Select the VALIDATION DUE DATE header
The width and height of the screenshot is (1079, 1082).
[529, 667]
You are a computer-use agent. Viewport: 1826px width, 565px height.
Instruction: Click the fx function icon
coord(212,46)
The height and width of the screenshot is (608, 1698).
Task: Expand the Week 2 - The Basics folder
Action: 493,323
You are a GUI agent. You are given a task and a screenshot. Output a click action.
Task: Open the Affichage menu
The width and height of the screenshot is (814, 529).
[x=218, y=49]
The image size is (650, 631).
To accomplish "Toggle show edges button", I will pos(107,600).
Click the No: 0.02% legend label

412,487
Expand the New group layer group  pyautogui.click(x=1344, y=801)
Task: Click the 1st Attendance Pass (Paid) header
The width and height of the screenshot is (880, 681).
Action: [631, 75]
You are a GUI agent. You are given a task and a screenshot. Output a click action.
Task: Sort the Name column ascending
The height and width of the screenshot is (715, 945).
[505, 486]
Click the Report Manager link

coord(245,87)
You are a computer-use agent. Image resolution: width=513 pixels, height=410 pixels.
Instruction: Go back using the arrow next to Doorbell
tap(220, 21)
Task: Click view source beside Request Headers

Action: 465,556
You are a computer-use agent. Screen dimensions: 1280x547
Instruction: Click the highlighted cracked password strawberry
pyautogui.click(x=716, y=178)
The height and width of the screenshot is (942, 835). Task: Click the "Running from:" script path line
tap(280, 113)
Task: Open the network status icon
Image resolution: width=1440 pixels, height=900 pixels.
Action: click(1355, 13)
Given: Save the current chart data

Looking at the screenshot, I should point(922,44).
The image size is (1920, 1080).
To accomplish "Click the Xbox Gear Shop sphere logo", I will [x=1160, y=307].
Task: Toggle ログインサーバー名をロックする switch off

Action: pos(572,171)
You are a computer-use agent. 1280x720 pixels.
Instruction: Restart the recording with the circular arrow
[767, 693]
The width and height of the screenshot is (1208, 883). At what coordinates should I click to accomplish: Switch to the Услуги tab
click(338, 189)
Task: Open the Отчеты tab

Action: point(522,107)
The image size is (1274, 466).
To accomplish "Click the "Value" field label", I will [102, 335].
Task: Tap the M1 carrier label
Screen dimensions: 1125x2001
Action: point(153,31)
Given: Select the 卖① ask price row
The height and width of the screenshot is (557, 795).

What you need to do = Word for word, restate the listing above from its first line to the line with "Task: Sort the Name column ascending", keeping both.

Exercise result =
Select the VALIDATION DUE DATE header
The width and height of the screenshot is (1079, 1082).
[529, 667]
You are a computer-use agent. Viewport: 1826px width, 565px height.
Instruction: Click the fx function icon
coord(212,46)
The height and width of the screenshot is (608, 1698).
Task: Expand the Week 2 - The Basics folder
Action: 493,323
You are a GUI agent. You are given a task and a screenshot. Output a click action.
Task: Open the Affichage menu
The width and height of the screenshot is (814, 529).
[x=218, y=49]
The image size is (650, 631).
To accomplish "Toggle show edges button", I will pos(107,600).
Click the No: 0.02% legend label

412,487
Expand the New group layer group  pyautogui.click(x=1344, y=801)
Task: Click the 1st Attendance Pass (Paid) header
The width and height of the screenshot is (880, 681).
Action: [631, 75]
You are a GUI agent. You are given a task and a screenshot. Output a click action.
Task: Sort the Name column ascending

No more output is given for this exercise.